しかし「時効の中断」という手続きもあるのです。債権者が裁判上の請求を行うと時効までの経過期間がリセットされて振り出しに戻ることになります。
また、時効が成立して返済の義務がなくなったとしても、個人信用情報に金融事故履歴として傷が残ってしまいます。
所謂信用情報がブラック状態になってしまうので、新たな借り入れやショッピングローン、クレジットカードの発行審査に影響を及ぼしてしまうのです。
関連記事:カードローンの借り入れ履歴と信用情報の関係
安易におまとめローンを利用する
複数の金融業者からカードローンなどの借り入れがある場合、それらを返済するために新たに借り入れを行うという方法もあります。
これは「借り換え」「おまとめローン」などと呼ばれる返済方法です。
金融業者によってはおまとめローン専用の商品もリリースされています。
おまとめローンでは複数社への返済を一本化できるので、返済日を1日にまとめて毎月の支払い額を抑えることが可能です。
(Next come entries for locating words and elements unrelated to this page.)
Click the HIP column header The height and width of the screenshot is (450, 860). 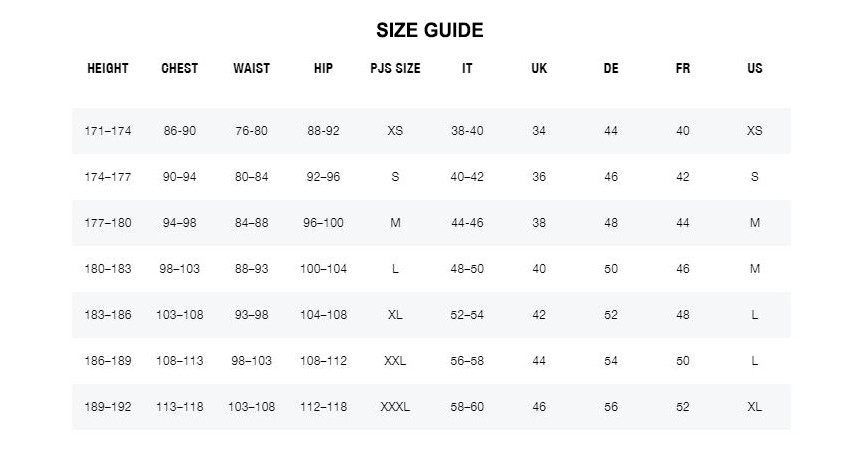pos(323,69)
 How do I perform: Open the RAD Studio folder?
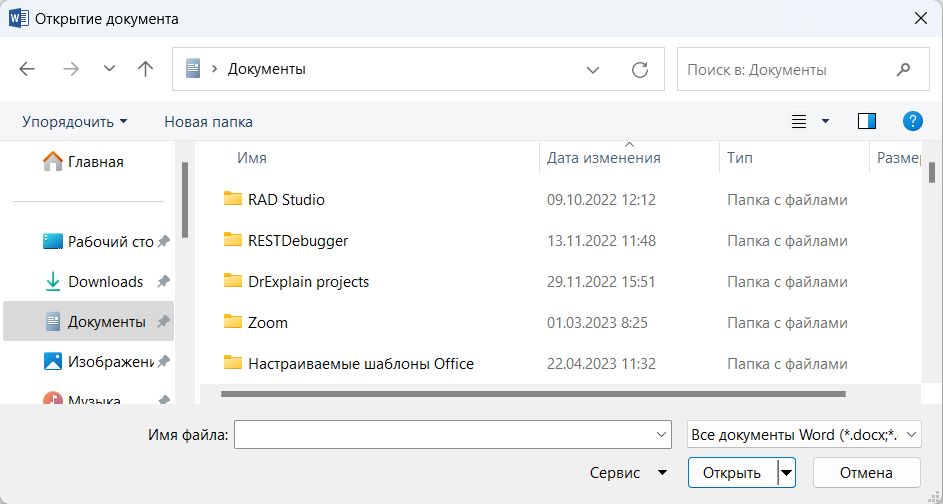click(x=286, y=199)
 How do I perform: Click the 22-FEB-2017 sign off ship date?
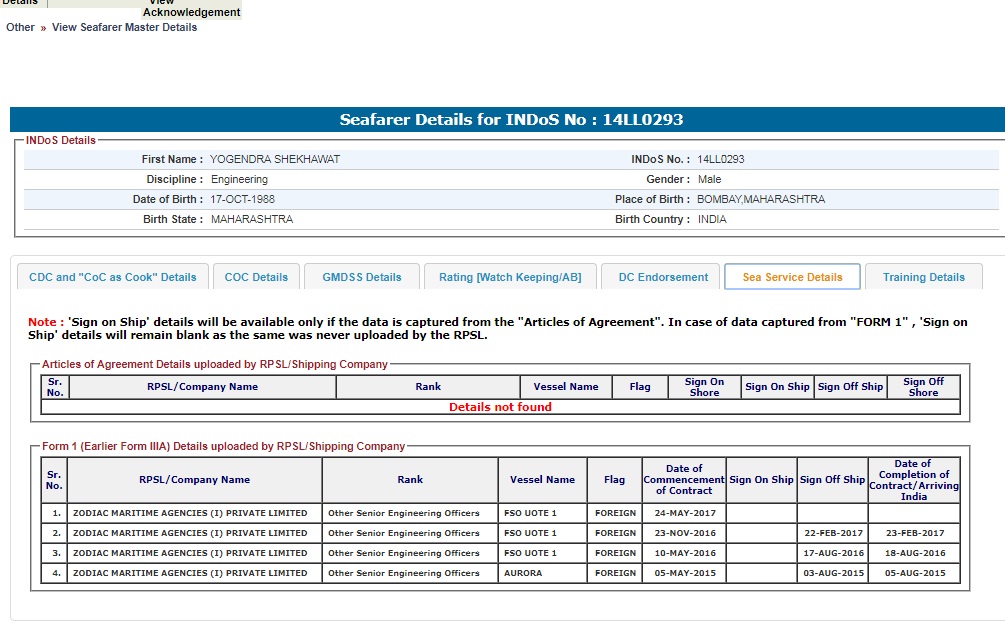tap(831, 533)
また、利息制限法という法律によって100万円以上の貸し出しは金利の上限が15%までと定められています。
借り入れていたカードローンの金利が15%以上だった場合には、おまとめローンによって金利を低くなるケースもあるのです。
ただし、おまとめローンによって複数の借金を一本化するということは、毎月の返済額が少なくなるということでもあります。一見毎月の負担が減る上に金利が安くなるので魅力的に見えますが、その分返済が長引いてしまうのです。
最終的に払う利息の合計額が増えてしまう可能性が高いので、おまとめローンを利用する際には返済計画の見直しが重要です。
ボーナスで返済する
クレジットカードなどのショッピングローンではボーナス時期まで支払いを延期して、ボーナスで一括もしくは2回に分割して支払う「ボーナス払い」という方法が利用できる場合があります。
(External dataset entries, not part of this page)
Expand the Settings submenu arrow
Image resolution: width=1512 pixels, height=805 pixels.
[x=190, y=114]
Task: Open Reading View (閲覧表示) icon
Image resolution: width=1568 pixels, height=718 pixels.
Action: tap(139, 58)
カードローンでは基本的にボーナス払いは利用できないので、普段は最低返済額で支払いを続けてボーナス時期に増額して返済するという方法が一般的です。
しかし借り入れの際にボーナスをあてにすることは危険といえます。
その年における会社の業績や個人成績がボーナスの支給額に影響する場合、貰える金額が思ったよりも少なかった、支給されなかったなどのケースも珍しくはありません。
不確定な要素を返済予定に組み込んでしまうと、予期せぬトラブルで返済が長引く原因となってしまいます。
関連記事:カードローンの危険性とは?利用しない方が良いケースについて解説
カードローンで溜まった借金を早く返済するコツ
カードローンは「お金を借りている」という意識が薄れがちになり、何となく利用していると返済がいつまで経っても終わらないということもあります。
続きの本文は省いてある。